**EXERCISES:**
(a) In the post about Pope Francis's visit to the United States, which biblical figure did the pope invoke in his speech to Congress?
(b) Reproduce the post about Pope Francis's visit to the United States from "This is important" up to and including "and twentieth centuries.".
(c) How would the post about Pope Francis's visit to the United States go on after its last sentence? Write the next part.

— start TEXT —

Monthly Archives: September 2015
Pope Francis’s visit to the United States has reminded Americans of the vital and positive role of religion in a healthy democratic polity. While pundits speculate on whether or not the pope’s visit will have any practical effect on politics, I remain hopeful that his words will do something to challenge the myth – popular among secularist liberals – that liberal democracy can survive without its religious foundation.
This is important because in a time when the numbers of the religiously unaffiliated (the “nones”) are surging, fewer and fewer people grasp just how theological are the origins and foundations of political liberalism. My politics students are always surprised to learn how central religion was to the political commitments and conduct of America’s founding generation, not to mention its pervasive role in federal and state governments throughout the nineteenth and twentieth centuries.
The pope touched on liberalism’s dependence on religion early in his speech to Congress. Invoking Moses as both jurist and prophet, he declared to the representatives that “the figure of Moses leads us directly to God and thus to the transcendent dignity of the human being. Moses provides us with a good synthesis of your work: you are asked to protect, by means of the law, the image and likeness fashioned by God on every human face.”
Echoing a speech by President Obama several months ago, he acknowledged that religion is often used for evil, but insisted that in America religion has typically served to strengthen society by encouraging fraternity and love. Thus he called Americans to act according to the Golden Rule, “Do unto others as you would have them do unto you.” This rule, he argued, is the basis for human compassion for “human life at every stage of its development.”

— end TEXT —
— start STORED ROWS —

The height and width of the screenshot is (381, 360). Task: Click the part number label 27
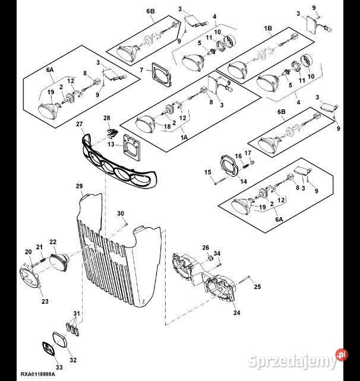[79, 124]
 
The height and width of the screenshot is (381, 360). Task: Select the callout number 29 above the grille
[79, 187]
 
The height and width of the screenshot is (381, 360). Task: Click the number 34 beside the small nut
[217, 254]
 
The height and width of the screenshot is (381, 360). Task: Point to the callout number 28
[107, 119]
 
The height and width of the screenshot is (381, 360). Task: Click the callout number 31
[75, 313]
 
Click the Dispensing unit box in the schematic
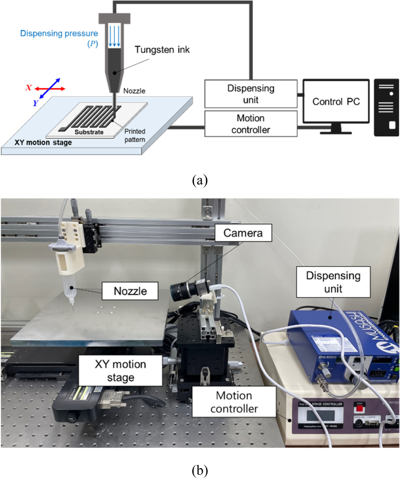coord(251,95)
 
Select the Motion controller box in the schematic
coord(251,124)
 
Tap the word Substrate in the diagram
coord(87,132)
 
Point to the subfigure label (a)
coord(200,181)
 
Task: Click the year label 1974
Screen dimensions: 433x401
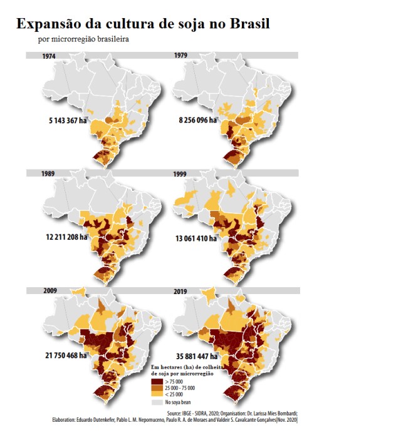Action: pyautogui.click(x=49, y=56)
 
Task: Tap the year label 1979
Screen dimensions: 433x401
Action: pyautogui.click(x=181, y=56)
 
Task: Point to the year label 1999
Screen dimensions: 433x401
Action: pyautogui.click(x=181, y=173)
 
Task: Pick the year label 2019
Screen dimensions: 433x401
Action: pyautogui.click(x=182, y=291)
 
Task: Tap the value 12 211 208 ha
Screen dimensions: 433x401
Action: pyautogui.click(x=66, y=238)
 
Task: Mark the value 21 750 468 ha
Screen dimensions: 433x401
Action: pyautogui.click(x=65, y=355)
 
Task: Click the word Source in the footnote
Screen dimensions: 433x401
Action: pyautogui.click(x=185, y=414)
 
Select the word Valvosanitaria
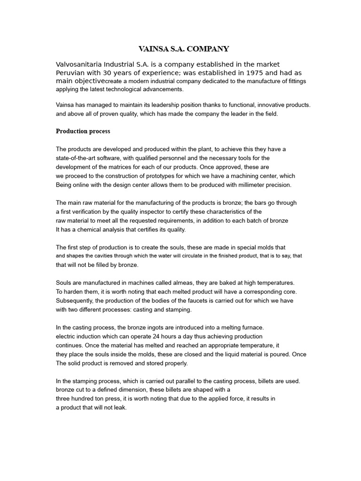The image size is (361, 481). click(x=82, y=64)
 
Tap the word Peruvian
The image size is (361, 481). click(x=71, y=73)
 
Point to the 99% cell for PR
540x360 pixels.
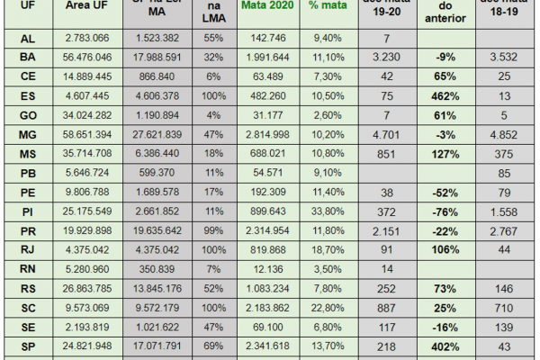coord(212,230)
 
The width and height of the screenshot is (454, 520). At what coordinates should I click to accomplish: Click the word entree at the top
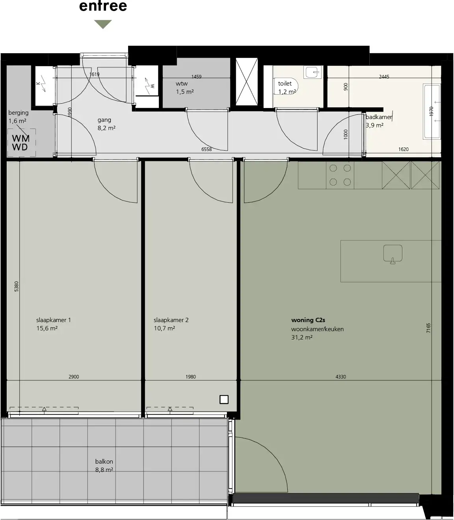[103, 6]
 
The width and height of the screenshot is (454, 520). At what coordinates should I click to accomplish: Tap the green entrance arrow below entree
[103, 24]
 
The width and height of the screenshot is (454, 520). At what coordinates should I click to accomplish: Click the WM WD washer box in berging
[21, 143]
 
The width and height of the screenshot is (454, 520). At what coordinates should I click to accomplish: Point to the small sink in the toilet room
[313, 72]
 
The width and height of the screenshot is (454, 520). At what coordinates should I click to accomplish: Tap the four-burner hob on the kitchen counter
[340, 175]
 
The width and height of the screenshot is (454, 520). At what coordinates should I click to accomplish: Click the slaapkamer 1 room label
[54, 320]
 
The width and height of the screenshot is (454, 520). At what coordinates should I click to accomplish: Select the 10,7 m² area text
[164, 328]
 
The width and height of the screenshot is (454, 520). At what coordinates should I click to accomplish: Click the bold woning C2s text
[308, 320]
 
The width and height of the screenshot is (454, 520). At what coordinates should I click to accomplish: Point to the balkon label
[104, 461]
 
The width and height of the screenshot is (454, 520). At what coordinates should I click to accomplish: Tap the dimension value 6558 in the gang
[207, 149]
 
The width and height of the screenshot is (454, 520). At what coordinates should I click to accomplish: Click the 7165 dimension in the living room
[429, 328]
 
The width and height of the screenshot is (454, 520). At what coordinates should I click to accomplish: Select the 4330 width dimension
[340, 376]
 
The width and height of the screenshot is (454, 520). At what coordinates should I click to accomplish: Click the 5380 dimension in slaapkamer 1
[17, 287]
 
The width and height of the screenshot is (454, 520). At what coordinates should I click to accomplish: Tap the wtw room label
[182, 83]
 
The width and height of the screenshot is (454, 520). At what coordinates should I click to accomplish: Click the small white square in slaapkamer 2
[224, 399]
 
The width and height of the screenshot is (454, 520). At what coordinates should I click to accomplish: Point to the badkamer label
[379, 117]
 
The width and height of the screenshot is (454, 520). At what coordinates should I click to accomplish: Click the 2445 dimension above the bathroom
[384, 76]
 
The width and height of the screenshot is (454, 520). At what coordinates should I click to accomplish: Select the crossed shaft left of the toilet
[246, 82]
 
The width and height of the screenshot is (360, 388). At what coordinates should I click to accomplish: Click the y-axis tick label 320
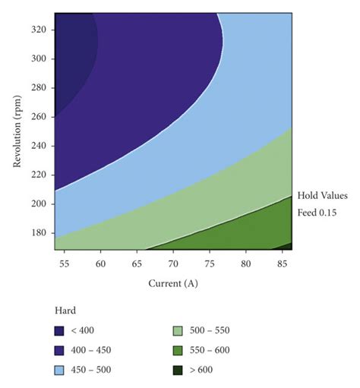(x=41, y=29)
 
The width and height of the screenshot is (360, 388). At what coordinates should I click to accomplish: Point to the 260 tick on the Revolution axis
(x=41, y=116)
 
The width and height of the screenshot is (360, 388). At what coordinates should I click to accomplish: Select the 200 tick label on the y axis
(x=41, y=204)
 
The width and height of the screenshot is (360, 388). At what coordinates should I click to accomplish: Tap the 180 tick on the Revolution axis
(x=41, y=233)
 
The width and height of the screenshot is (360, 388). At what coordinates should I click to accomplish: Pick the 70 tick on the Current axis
(x=172, y=263)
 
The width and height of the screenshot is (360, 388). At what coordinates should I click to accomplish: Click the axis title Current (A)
(x=174, y=283)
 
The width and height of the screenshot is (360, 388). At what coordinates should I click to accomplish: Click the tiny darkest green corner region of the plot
(x=289, y=247)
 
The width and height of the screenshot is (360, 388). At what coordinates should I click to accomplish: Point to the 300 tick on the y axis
(x=41, y=58)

— end STORED ROWS —

**ANSWERS BY TASK:**
(a) Moses, as both jurist and prophet.

(b)
This is important because in a time when the numbers of the religiously unaffiliated (the “nones”) are surging, fewer and fewer people grasp just how theological are the origins and foundations of political liberalism. My politics students are always surprised to learn how central religion was to the political commitments and conduct of America’s founding generation, not to mention its pervasive role in federal and state governments throughout the nineteenth and twentieth centuries.

(c)
Francis’s speech to the United Nations was even more pointed. While praising the UN for its role in promoting international law and human rights, he reminded his international audience that human rights depend on sanctity given each human being by God. The right to life provides the foundation for “pillars of integral human development” that are “essential material and spiritual goods: housing, dignified and properly remunerated employment, adequate food and drinking water; religious freedom and, more generally, spiritual freedom and education.”
There is, he claimed, “a moral law written into human nature” that demands “absolute respect for life in all its stages and dimensions.” Thus, he warned,
Without the recognition of certain incontestable natural ethical limits and without the immediate implementation of those pillars of integral human development, the ideal of ‘saving succeeding generations from the scourge of war’ (Charter of the United Nations, Preamble), and ‘promoting social progress and better standards of life in larger freedom’ (ibid.), risks becoming an unattainable illusion, or, even worse, idle chatter which serves as a cover for all kinds of abuse and corruption, or for carrying out an ideological colonization by the imposition of anomalous models and lifestyles which are alien to people’s identity and, in the end, irresponsible.
The pope was partly thinking about what nature teaches about the differences between men and women here, but he was also talking about the importance of protecting the environment.
[E]very creature, particularly a living creature, has an intrinsic value, in its existence, its life, its beauty and its interdependence with other creatures. We Christians, together with the other monotheistic religions, believe that the universe is the fruit of a loving decision by the Creator, who permits man respectfully to use creation for the good of his fellow men and for the glory of the Creator; he is not authorized to abuse it, much less to destroy it.
Thus it is a “certain sacredness of created nature” that calls modernity to embrace a “higher degree of wisdom, one which accepts transcendence, rejects the creation of an all-powerful elite, and recognizes that the full meaning of individual and collective life is found in selfless service to others and in the sage and respectful use of creation for the common good.”
Finally, returning to his American audience at Independence Hall in Philadelphia, Pope Francis invoked the truth of the Declaration of Independence that “all men and women are created equal, that they are endowed by their Creator with certain inalienable rights, and that governments exist to protect and defend those rights.”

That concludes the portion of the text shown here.